Meanwhile, the Taleban regime has continued to ramp up the restrictions on women, already banned from attending school after the age of eight and excluded from many jobs.
In August 2024, for instance, they prohibited women from using transportation alone as well as showing their faces or being heard speaking in public.
Sima, 27, and her older sister survive on their meagre income from traditional crafts, such as embroidery on clothes and scarves.
“It takes a month to embroider a pair of trousers, which sells for 1,000 Afghanis,” explained Sima.
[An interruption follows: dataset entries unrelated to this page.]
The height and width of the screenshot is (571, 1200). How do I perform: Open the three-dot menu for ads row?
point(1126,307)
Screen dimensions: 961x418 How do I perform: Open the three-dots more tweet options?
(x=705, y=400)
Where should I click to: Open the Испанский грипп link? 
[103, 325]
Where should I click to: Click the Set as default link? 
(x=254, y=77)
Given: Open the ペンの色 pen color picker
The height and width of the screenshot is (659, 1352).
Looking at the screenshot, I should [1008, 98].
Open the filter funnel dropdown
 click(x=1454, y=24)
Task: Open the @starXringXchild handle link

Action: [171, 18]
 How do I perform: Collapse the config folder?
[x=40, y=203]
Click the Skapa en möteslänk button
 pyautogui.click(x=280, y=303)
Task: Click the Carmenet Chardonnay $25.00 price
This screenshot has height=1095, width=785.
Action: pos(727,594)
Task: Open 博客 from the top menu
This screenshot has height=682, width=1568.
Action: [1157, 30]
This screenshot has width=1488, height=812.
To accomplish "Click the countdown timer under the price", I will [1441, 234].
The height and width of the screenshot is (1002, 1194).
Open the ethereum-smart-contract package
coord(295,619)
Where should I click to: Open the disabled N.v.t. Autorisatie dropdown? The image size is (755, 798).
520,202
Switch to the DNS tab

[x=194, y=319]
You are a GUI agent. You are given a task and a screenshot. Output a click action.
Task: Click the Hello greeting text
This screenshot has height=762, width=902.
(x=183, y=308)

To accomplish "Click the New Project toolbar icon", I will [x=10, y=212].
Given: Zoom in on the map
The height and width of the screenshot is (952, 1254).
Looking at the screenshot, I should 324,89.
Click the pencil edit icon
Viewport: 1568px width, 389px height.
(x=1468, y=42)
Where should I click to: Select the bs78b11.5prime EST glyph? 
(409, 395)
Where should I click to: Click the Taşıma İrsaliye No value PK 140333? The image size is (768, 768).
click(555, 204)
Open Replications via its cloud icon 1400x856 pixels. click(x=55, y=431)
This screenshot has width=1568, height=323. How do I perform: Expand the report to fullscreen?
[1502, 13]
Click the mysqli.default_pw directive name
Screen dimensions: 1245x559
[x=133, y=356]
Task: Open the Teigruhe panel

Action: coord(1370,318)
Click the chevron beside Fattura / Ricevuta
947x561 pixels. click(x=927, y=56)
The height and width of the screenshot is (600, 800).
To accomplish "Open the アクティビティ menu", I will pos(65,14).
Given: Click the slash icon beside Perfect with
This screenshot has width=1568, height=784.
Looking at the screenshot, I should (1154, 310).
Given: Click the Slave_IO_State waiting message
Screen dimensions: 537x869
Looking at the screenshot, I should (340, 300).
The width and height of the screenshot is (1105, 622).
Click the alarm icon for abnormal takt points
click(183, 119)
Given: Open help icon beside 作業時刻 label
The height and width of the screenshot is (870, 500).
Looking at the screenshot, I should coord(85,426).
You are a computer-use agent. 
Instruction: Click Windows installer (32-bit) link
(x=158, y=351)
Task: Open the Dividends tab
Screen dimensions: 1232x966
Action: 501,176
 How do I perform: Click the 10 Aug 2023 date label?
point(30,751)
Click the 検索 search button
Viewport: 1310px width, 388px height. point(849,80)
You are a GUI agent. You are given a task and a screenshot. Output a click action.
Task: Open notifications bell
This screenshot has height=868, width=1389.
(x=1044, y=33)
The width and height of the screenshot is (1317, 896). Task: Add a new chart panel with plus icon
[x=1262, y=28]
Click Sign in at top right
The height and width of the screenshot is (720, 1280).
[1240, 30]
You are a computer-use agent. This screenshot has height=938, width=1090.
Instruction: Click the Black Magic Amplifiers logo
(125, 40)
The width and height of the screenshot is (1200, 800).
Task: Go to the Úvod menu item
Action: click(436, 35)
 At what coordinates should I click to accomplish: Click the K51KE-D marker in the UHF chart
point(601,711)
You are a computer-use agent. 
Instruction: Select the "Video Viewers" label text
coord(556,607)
The women, orphans who had lived with their uncle before he abandoned them after the Taleban takeover, scratch a living in one of the poorest areas of Kabul, a hillside neighbourhood in the west of the city. Sima explained that their social isolation – and the growing restriction on women’s lives – means that they often went hungry.
In addition, the women must travel an hour each day to collect two barrels of water from a mosque at the bottom of their hill.
And they face an even bigger challenge when it comes to obtaining clean drinking water.
“Once, there was no water for 15 days,” Sima recalled. “I would stay up at night until 3 am, waiting for the water to come back on.”
They need to pay around 400 Afghanis (six dollars) per month for drinking water, but their total monthly income is only about 3,000 Afghanis (45 dollars), of which three-quarters goes toward rent.
Looming Water Crisis
Najibullah Sadid, an Afghan expert on water resources and the environment, said that Afghanistan was extremely vulnerable to the impact of climate change, noting that the last four years had been dominated by drought.
“The first group to be affected in Afghanistan is women and children,” he emphasised, adding that these were the groups largely responsible for cooking, household chores and domestic work.
The World Resources Institute states that drought in Afghanistan will reach severe levels by the year 2040, and Sadid warned that this risked wiping out nearly all of Afghanistan’s domestic grain production of around four million tonnes. Even when conditions were optimal, he continued, an additional 2.5 million tonnes of grain had to imported to meet citizens needs.
In addition, Sadid stressed, the Taleban regime lacked any specific strategy or policy to address the looming crisis.
An OCHA report presented at last year’s UN climate change conference ranked Afghanistan fourth among the countries facing a drought crisis, noting that it was one of the most vulnerable and unprepared states in dealing with water stress.
Other Kabul residents report being threatened and asked for bribes when they tried to find their own solutions to the lack of municipal water supplies.
Kabul resident Razzaq (not his real name) faced strong opposition from his neighbour—a Taleban activist — when he attempted to dig a well in his house in the summer of 2023.
“The neighbour threatened that unless I give him half of the water, he wasn’t going to let me dig the well,” he said.
Nabi (also not his real name) related that when he first attempted to dig a well in 2022, he was told to apply for a government permit - which was then denied. Instead, the Taleban asked for a bribe and suggested he dig the well outside his house.
However, this year, after he finally managed to save some money, he was astonished by the amount he stood to pay to access a reliable water supply.
The cost of digging, he said, would be around 500,000 Afghanis (more than 7,000 dollars), “which is beyond the reach of any Afghan family".